WHAT YOU SHOULD DO: Having located "This screenshot has width=1059, height=585." in the listing below, write out its line and every following line exactly, last line included, without the pictures.

-.-.-

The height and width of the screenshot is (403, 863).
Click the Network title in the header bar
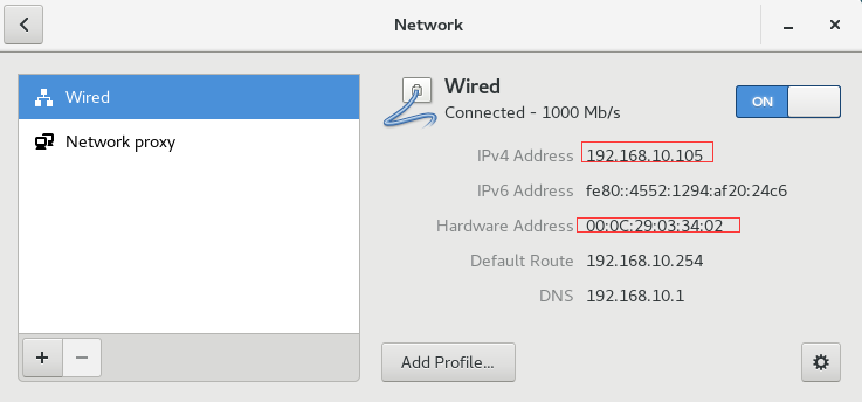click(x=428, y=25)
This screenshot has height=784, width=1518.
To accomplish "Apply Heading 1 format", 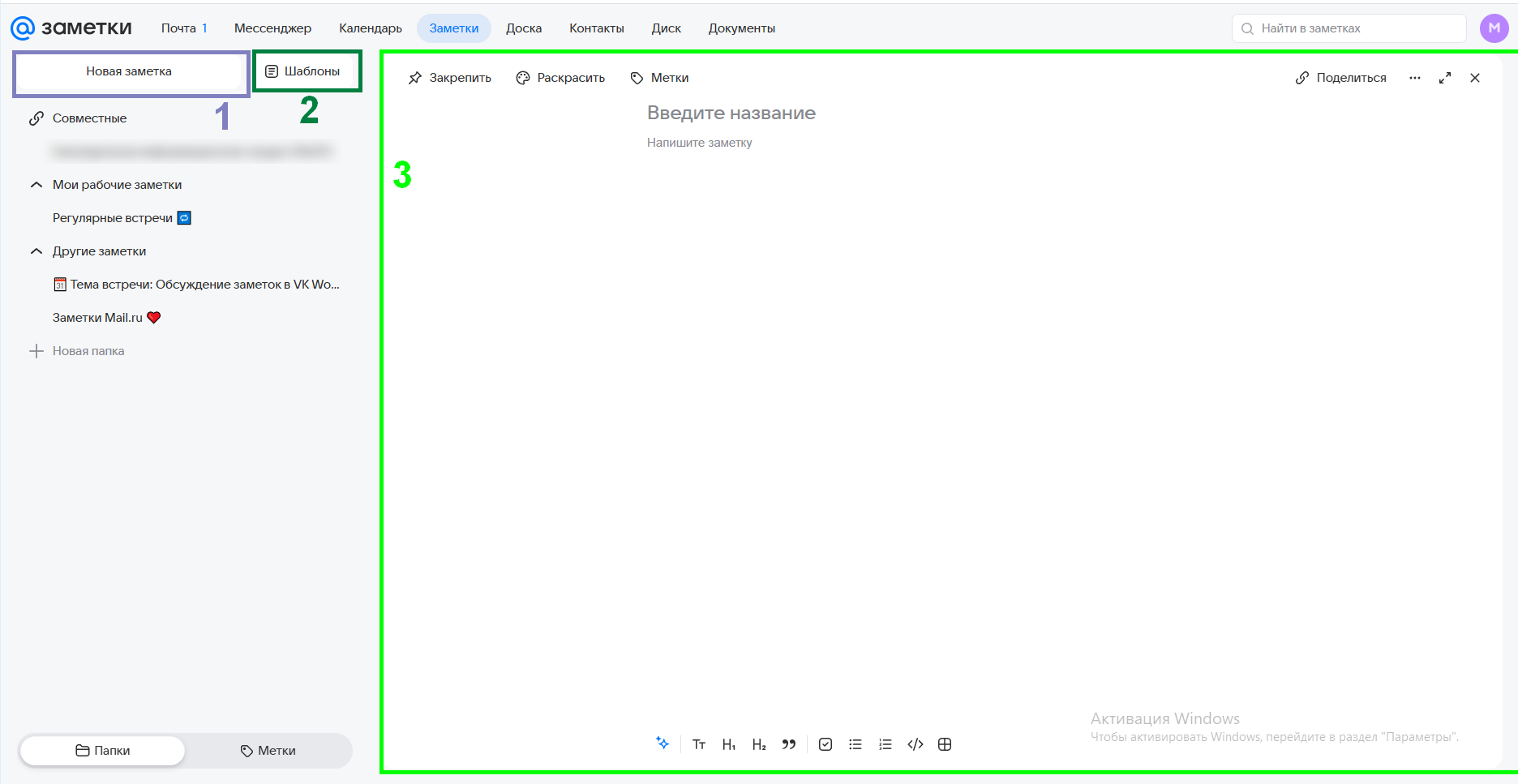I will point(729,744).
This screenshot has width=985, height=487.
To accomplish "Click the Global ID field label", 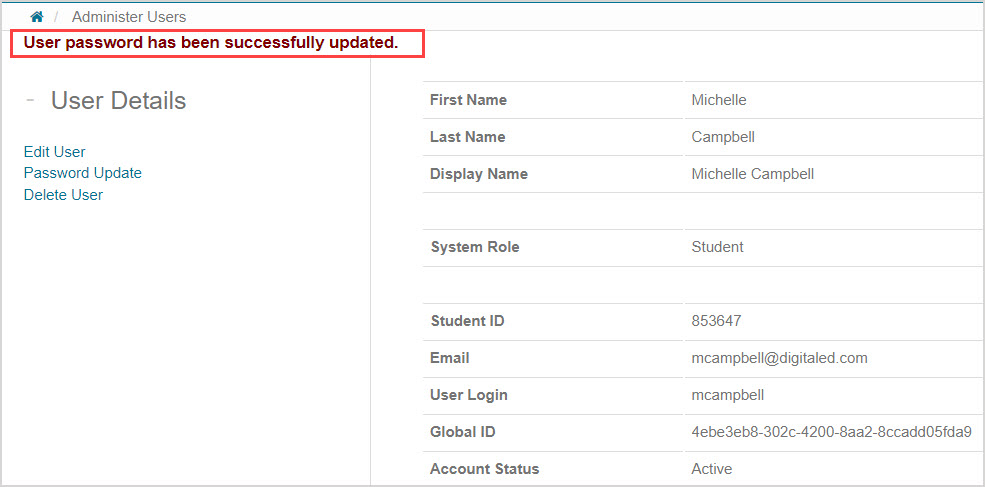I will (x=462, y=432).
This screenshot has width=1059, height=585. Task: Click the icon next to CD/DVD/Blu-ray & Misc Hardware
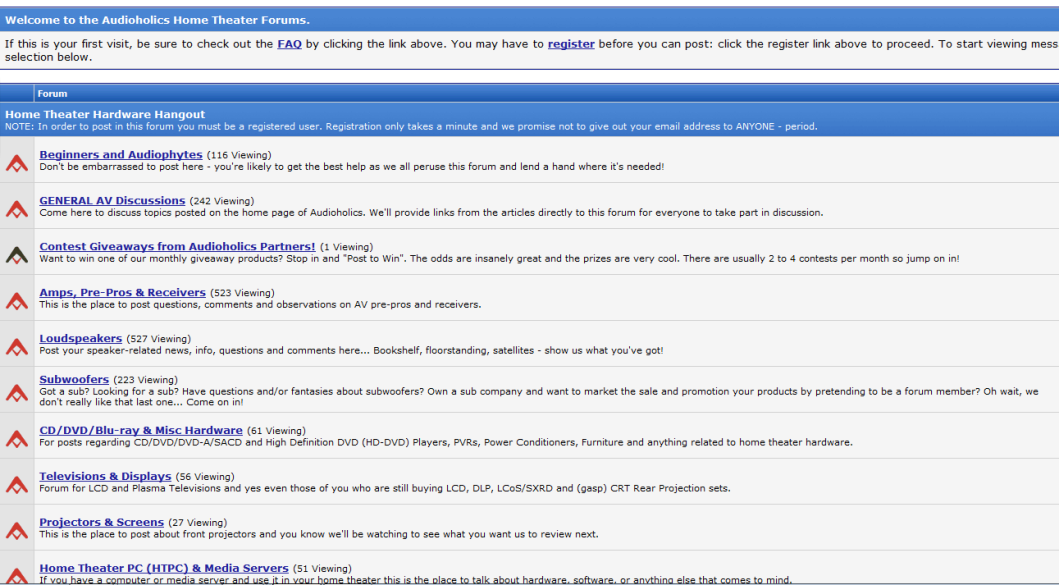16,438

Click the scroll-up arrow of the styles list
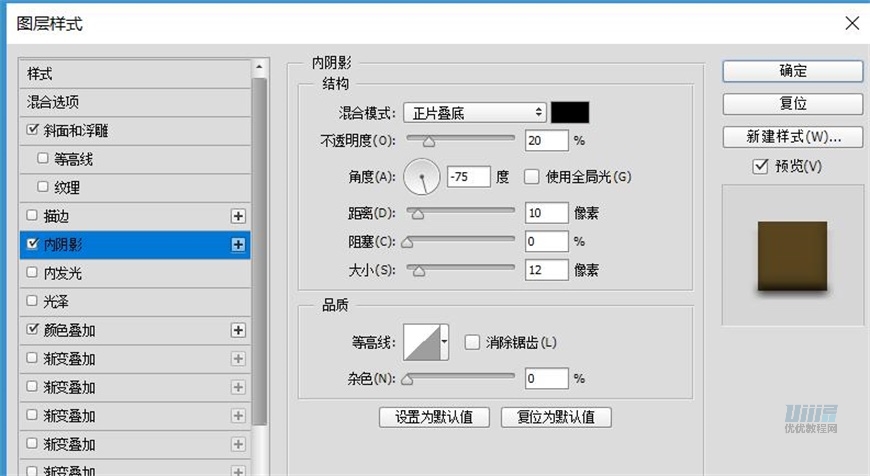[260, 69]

-.-.-

RESPONSE:
This screenshot has width=1059, height=585. Task: Click the icon next to CD/DVD/Blu-ray & Misc Hardware
16,438

Click the scroll-up arrow of the styles list
[260, 69]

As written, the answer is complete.